千川原:乳がんを経験された方々のコミュニティーから、ご連絡を頂いたこともありました。「私たちの間でFitbitを使った歩数競争がはやっています」って。やはり大病を経験された方は孤独なんですよね。乳がんの術後は活動量を上げなければならないと分かっていても、一人ではなかなかモチベーションが上がりません。「コミュニティーに入り、Fitbitのチャレンジに参加したら、みんなで楽しみながら歩数を伸ばせました」と聞いて、とてもうれしかったですね。

小島:新しい歩数チャレンジを企画する際、共通体験を持つ人でコミュニティーをつくるのは面白いかもしれません。同じ体験を持つ方々が、点の状態で散らばっている。それをFitbitでつなぐことができたら新たな価値が生まれますよね。

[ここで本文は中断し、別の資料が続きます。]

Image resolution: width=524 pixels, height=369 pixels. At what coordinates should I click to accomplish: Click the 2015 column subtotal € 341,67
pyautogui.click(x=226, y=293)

3月18~24日、電通社内でも局対抗の歩数チャレンジを実施していましたが、なんと1位はクリエーティブ系の部署。クリエーターは屋内で作業するイメージがありますが、そんな部署がトップだったんです。他の社員も、刺激を受けたと思います。

ポスター
電通 局対抗歩数チャレンジの結果発表

千川原:Fitbit導入企業の中でも、電通は企業対抗型の歩数対決イベントを実施したり、特にユニークな使い方を提案してくれますね。皆さん自身が表現者でもあるので、新しい可能性を発見していただける。それこそが、私たちがBDSとご一緒している最大の効能だと思います。

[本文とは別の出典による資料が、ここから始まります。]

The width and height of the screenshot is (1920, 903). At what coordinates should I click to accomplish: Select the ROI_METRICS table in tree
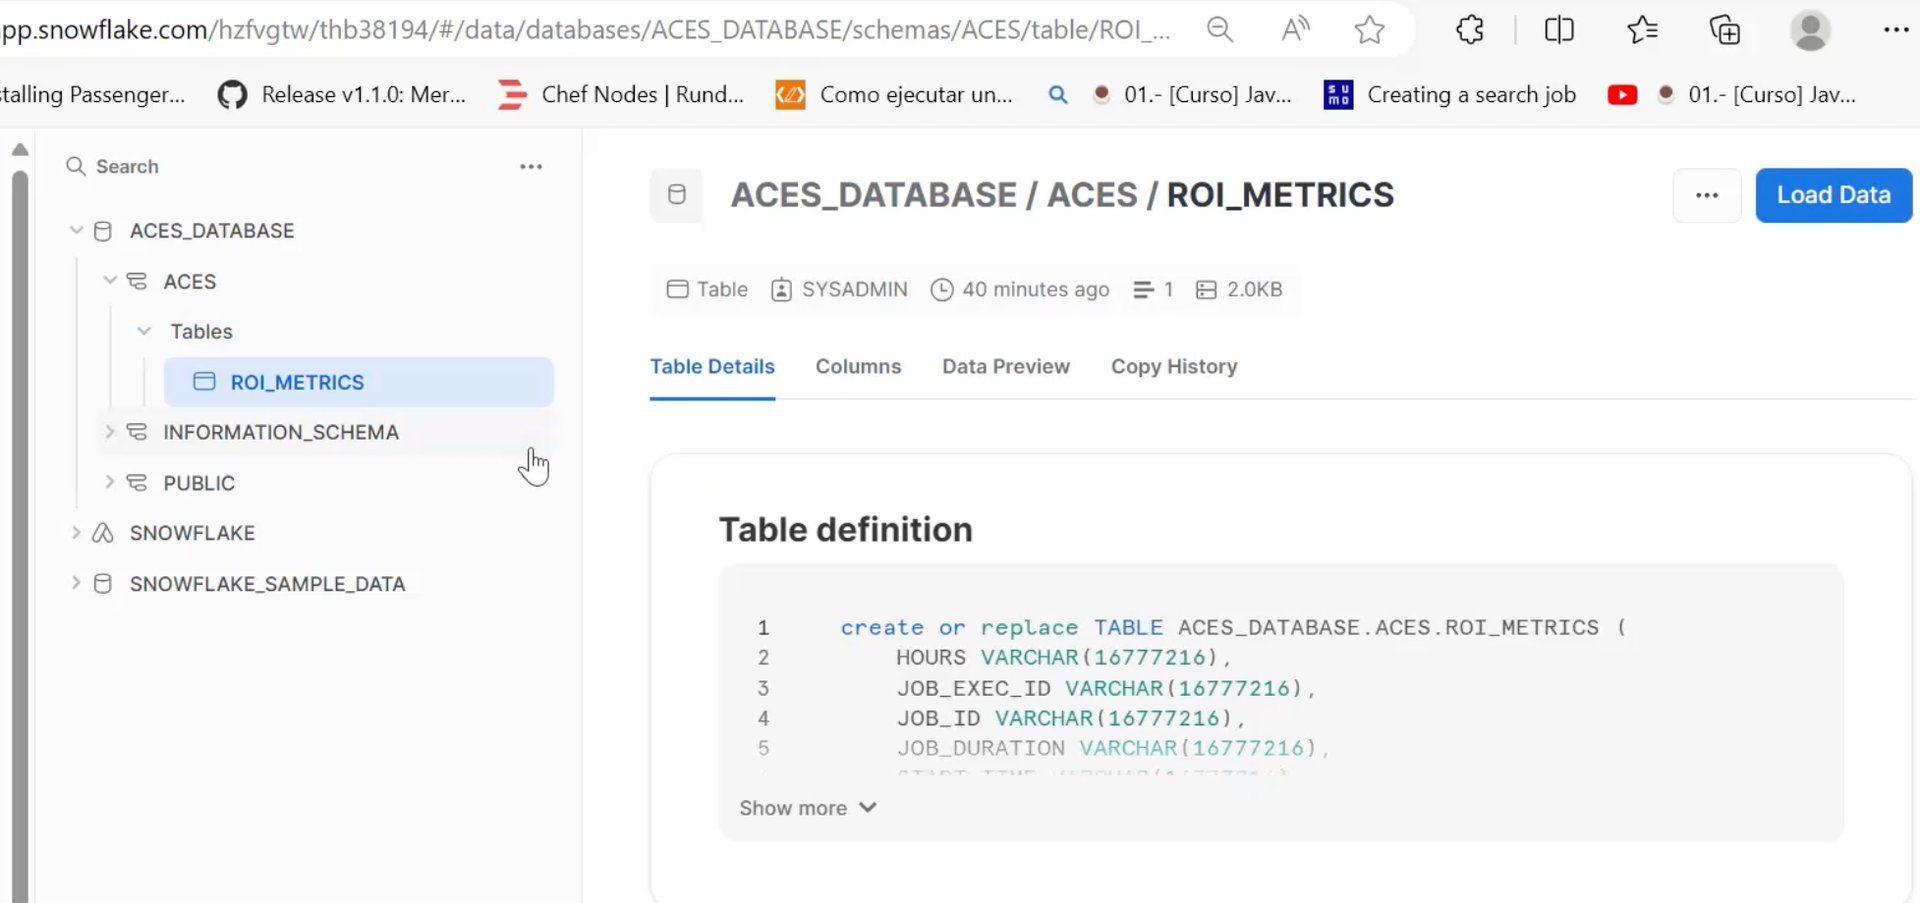(x=297, y=383)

小島:フィットビットも電通の健康経営も、「楽しく健康づくりをしよう」という点では共通しています。そもそもウチの社員は、楽しくないと興味を示しません(笑)。その楽しさをどう掘り起こすか、それを他の導入企業に波及させていくことで、社会全体の「健康リテラシー」が自然に上がっていく状態をつくる。それがBDSの責務だと思っています。

小島氏

自分のデータが、他の誰かのためになる

千川原:日本企業は健康経営を難しく捉えていて、少しデータドリブンになっているのかな。データを取って分析することだけがFitbitの目的ではありません。それでは着けている方も、実験用のモルモットのような気持ちになってしまいます。最も大事なのは、エンゲージメント。こうしたメッセージを、BDSから強烈にアピールしてほしいですね。

小島:当社にも、「データを会社に取られるのが嫌だ」という社員はいます。でも、その先を見てほしい。自分のデータを会社に提供することが、他の社員のためになる。誰かのために役立っているという意識があれば、新しいコミュニティー、エンゲージメントが生まれると思います。これこそがこれからの健康にとって必要な健康リテラシーではないでしょうか。

千川原:おっしゃる通りです。フィットビットには、世界中のユーザーからメールが届きます。一例を挙げると、糖尿病と診断された方が後にFitbitを購入し運動を続ける中でA1C(血糖コントロール指標の一つ)の値の良好な減少が見られました。ある時、Fitbitが著しい安静時心拍数の低下を検出します。病院へ行くと閉冠動脈硬化症と診断され緊急手術を受けられたそうです。Fitbitが気付きを与え的確な行動へと導いたケースです。この体験談を共有するだけでも、似たような病状の方にとってすごく参考になりますよね。

小島:健康経営に携わる部署も「データを漏らしません」「他の目的では使いません」というアラートは発しますが、「データを提供してくれてありがとう」とは言いません。これからはそういった発信をすることで、意識変革をもたらしたいですね。それが、BDSの考える「愛せる未来」にもつながると思います。

千川原:電通全体がテストケースとして3000人の社員にFitbitを使っていただいています。小さな気付きから大きな感動まで、3000人それぞれの中に散らばっている。それを共有していきたいですね。

小島:私たちプロジェクトチームが気付きや感動をうまくくみ取り、「電通Fitbitサクセスストーリー」をつくって、それを元に、企業を軸とした未来の健康を一緒に考えていけるといいと思います。本日はありがとうございました。